Mas esse dia ainda está distante, e não só por causa do desafio científico. O genoma humano já foi lido, mas ainda não é inteiramente compreendido. Numa comparação simples, o que há hoje é uma lista de todas as letras que formam o código genético, mas é necessário identificar o que a combinação delas, ou os genes, significa. Ou seja, ainda há um universo enorme do DNA humano a ser traduzido. Sem um acompanhamento médico, o mapa genético pode ser confundido com um diagnóstico -- quando, na realidade, ele apenas aponta a probabilidade de desenvolvimento de determinadas doenças. Além disso, muitas delas dependem mais de fatores ambientais do que da predisposição genética. Outra questão importante é cultural. Trata-se de um mercado muito novo. É difícil saber quantas pessoas gostariam de fazer um exame que pode apresentar a elas uma probabilidade grande de desenvolver o mal de Alzheimer, para o qual ainda não existe cura. Mas também há um grupo de pessoas que certamente terá interesse em descobrir seu futuro genético: quem já tem um histórico familiar de doenças graves, por exemplo. É com esse misto de angústia e curiosidade que as novas empresas de genômica de consumo vão jogar. "Todo ser humano é um consumidor potencial do serviço de genoma personalizado. As limitações seriam o preço ou o nível de conforto da pessoa para fazê-lo", disse a EXAME Linda Avey, uma das fundadoras da 23andMe.

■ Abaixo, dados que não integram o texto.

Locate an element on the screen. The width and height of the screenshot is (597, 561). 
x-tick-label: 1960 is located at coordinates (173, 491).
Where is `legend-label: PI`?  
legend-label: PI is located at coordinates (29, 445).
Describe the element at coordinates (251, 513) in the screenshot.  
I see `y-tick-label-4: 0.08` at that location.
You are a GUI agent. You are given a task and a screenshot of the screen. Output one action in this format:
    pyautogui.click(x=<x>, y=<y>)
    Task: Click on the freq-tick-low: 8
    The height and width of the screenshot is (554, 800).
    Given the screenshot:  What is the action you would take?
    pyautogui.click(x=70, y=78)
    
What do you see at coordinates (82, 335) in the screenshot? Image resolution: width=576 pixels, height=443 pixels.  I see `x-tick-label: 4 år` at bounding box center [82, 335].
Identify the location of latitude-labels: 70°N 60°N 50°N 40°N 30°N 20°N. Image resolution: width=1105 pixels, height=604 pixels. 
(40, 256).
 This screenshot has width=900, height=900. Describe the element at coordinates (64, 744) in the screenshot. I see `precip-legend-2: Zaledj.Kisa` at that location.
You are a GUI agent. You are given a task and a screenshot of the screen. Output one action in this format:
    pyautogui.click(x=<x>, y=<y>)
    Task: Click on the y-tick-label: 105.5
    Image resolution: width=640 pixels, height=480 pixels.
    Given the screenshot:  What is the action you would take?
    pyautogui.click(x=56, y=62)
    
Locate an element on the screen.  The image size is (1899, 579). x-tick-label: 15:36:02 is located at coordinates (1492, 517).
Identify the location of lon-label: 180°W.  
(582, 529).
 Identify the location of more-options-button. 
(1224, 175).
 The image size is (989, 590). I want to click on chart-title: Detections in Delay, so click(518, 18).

Mas a questão mais importante diz respeito à privacidade. Com a sofisticação dos exames e a possibilidade de resultados mais precisos, a segurança do mapa genético do indivíduo será cada vez mais importante. Cenários que pertenciam apenas à ficção científica já parecem plausíveis. Imagine empresas que exijam o mapa genético de seus funcionários no ato da contratação, ou então planos de saúde que criem preços diferenciados para aqueles que apresentem mais probabilidade de sofrer de câncer. Imagine, ainda, um roubo de informações do banco de dados de uma empresa que faça esses testes. São três situações novas e complexas, que exigirão mudanças culturais e de legislação. Uma forte regulamentação desse setor é tida como certa, e nos Estados Unidos já está em andamento um projeto de lei para garantir o sigilo das informações genéticas de cada indivíduo. Apesar de todas as questões que cercam a genômica, não há dúvidas: o conhecimento do genoma vai mudar para sempre a vida dos seres humanos -- basta usá-lo com responsabilidade.